Regulation of gene expression in prokaryotes involves complex co-regulatory mechanisms involving large numbers of transcriptional regulatory proteins and their target genes. Uncovering these genome-scale interactions constitutes a major bottleneck in systems biology. Sparse latent factor models, assuming activity of transcription factors (TFs) as unobserved, provide a biologically interpretable modelling framework, integrating gene expression and genome-wide binding data, but at the same time pose a hard computational inference problem. Existing probabilistic inference methods for such models rely on subjective filtering and suffer from scalability issues, thus are not well-suited for realistic genome-scale applications.

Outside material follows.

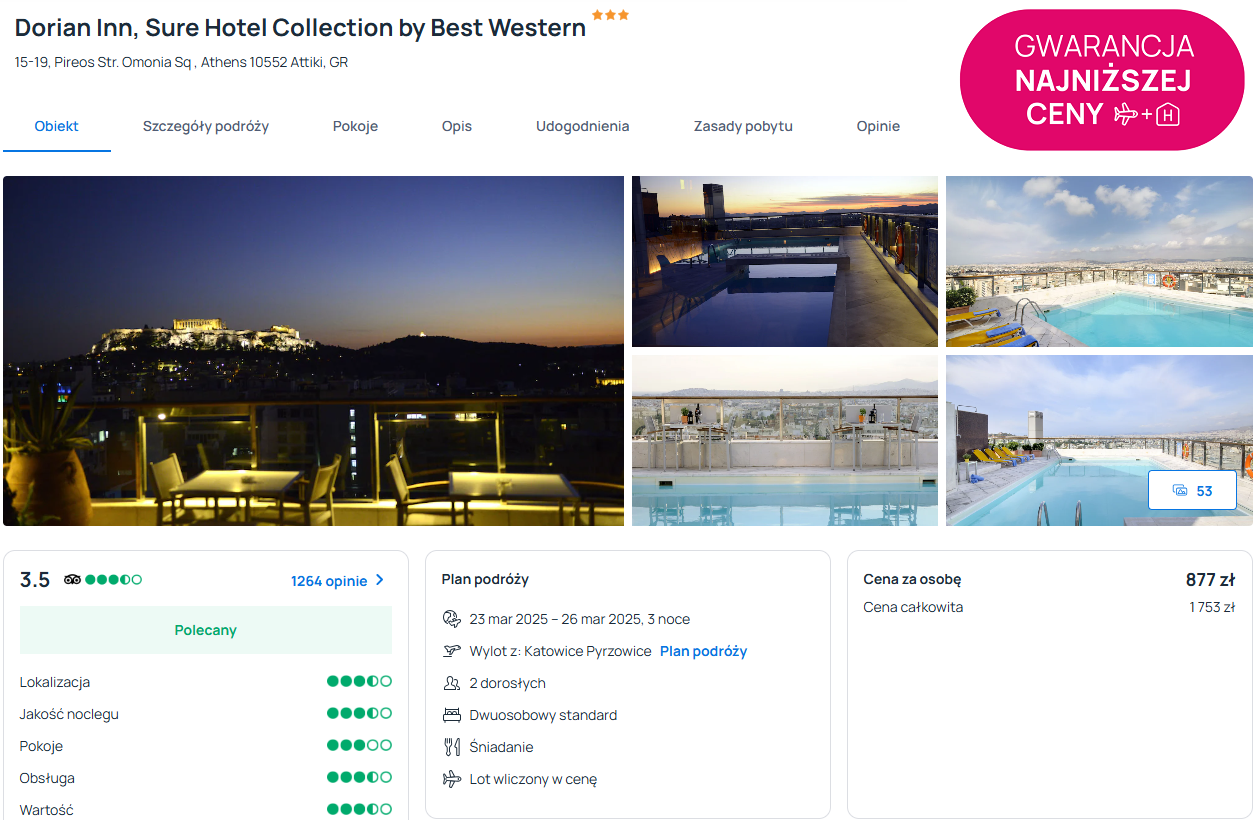This screenshot has height=820, width=1255.
Task: Select the Udogodnienia tab
Action: [x=582, y=127]
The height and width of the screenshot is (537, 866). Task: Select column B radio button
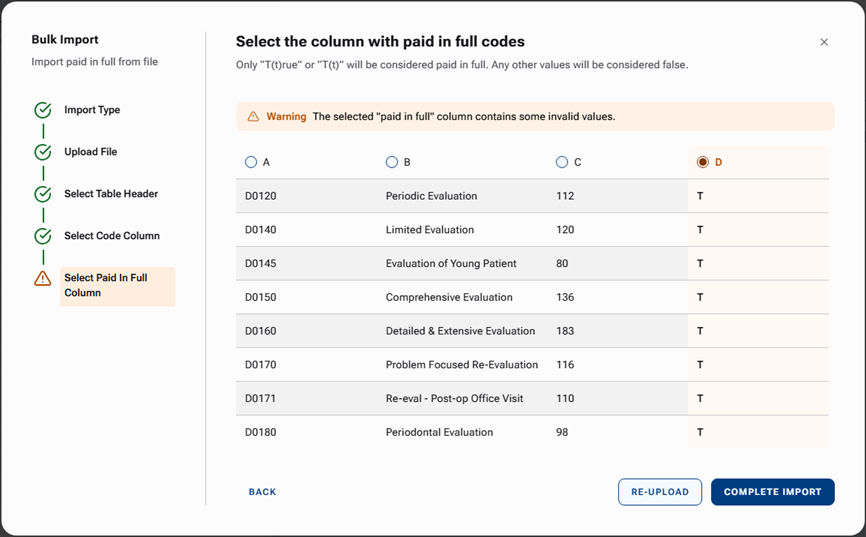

We present a fast Bayesian sparse factor model, which takes input gene expression and binding sites data, either from ChIP-seq experiments or motif predictions, and outputs active TF-gene links as well as latent TF activities. Our method employs an efficient variational Bayes scheme for model inference enabling its application to large datasets which was not feasible with existing MCMC-based inference methods for such models. We validate our method on synthetic data against a similar model in the literature, employing MCMC for inference, and obtain comparable results with a small fraction of the computational time. We also apply our method to large-scale data from Mycobacterium tuberculosis involving ChIP-seq data on 113 TFs and matched gene expression data for 3863 putative target genes. We evaluate our predictions using an independent transcriptomics experiment involving over-expression of TFs.
An easy-to-use Jupyter notebook demo of our method with data is available at https://github.com/zhenwendai/SITAR.
mudassar.iqbal@manchester.ac.uk.
Supplementary data are available at Bioinformatics online.
原核生物中基因表达的调控涉及复杂的协同调控机制,涉及大量转录调控蛋白及其靶基因。揭示这些基因组规模的相互作用是系统生物学的一个主要瓶颈。稀疏潜在因子模型,假设转录因子(TFs)的活性是不可观测的,为基因表达和全基因组结合数据提供了一个具有生物学可解释性的建模框架,但同时也构成了一个困难的计算推断问题。现有的此类模型的概率推断方法依赖于主观过滤,并且存在可扩展性问题,因此不适用于现实的基因组规模应用。
我们提出了一种快速贝叶斯稀疏因子模型,它接受来自 ChIP-seq 实验或基序预测的基因表达和结合位点数据作为输入,并输出活跃的 TF-基因链接以及潜在的 TF 活性。我们的方法采用了一种有效的变分贝叶斯方案进行模型推断,使其能够应用于大型数据集,而这在以前基于 MCMC 的此类模型的推断方法中是不可行的。我们在合成数据上对我们的方法进行了验证,与文献中的类似模型进行了比较,使用 MCMC 进行推断,并在计算时间的一小部分内获得了可比的结果。我们还将我们的方法应用于涉及 113 个 TF 的 ChIP-seq 数据和 3863 个假定靶基因的匹配基因表达数据的大型结核分枝杆菌数据集。我们使用涉及 TF 过表达的独立转录组学实验来评估我们的预测。
我们的方法的带有数据的易于使用的 Jupyter 笔记本演示可在 https://github.com/zhenwendai/SITAR 上获得。
mudassar.iqbal@manchester.ac.uk。
补充数据可在 Bioinformatics 在线获得。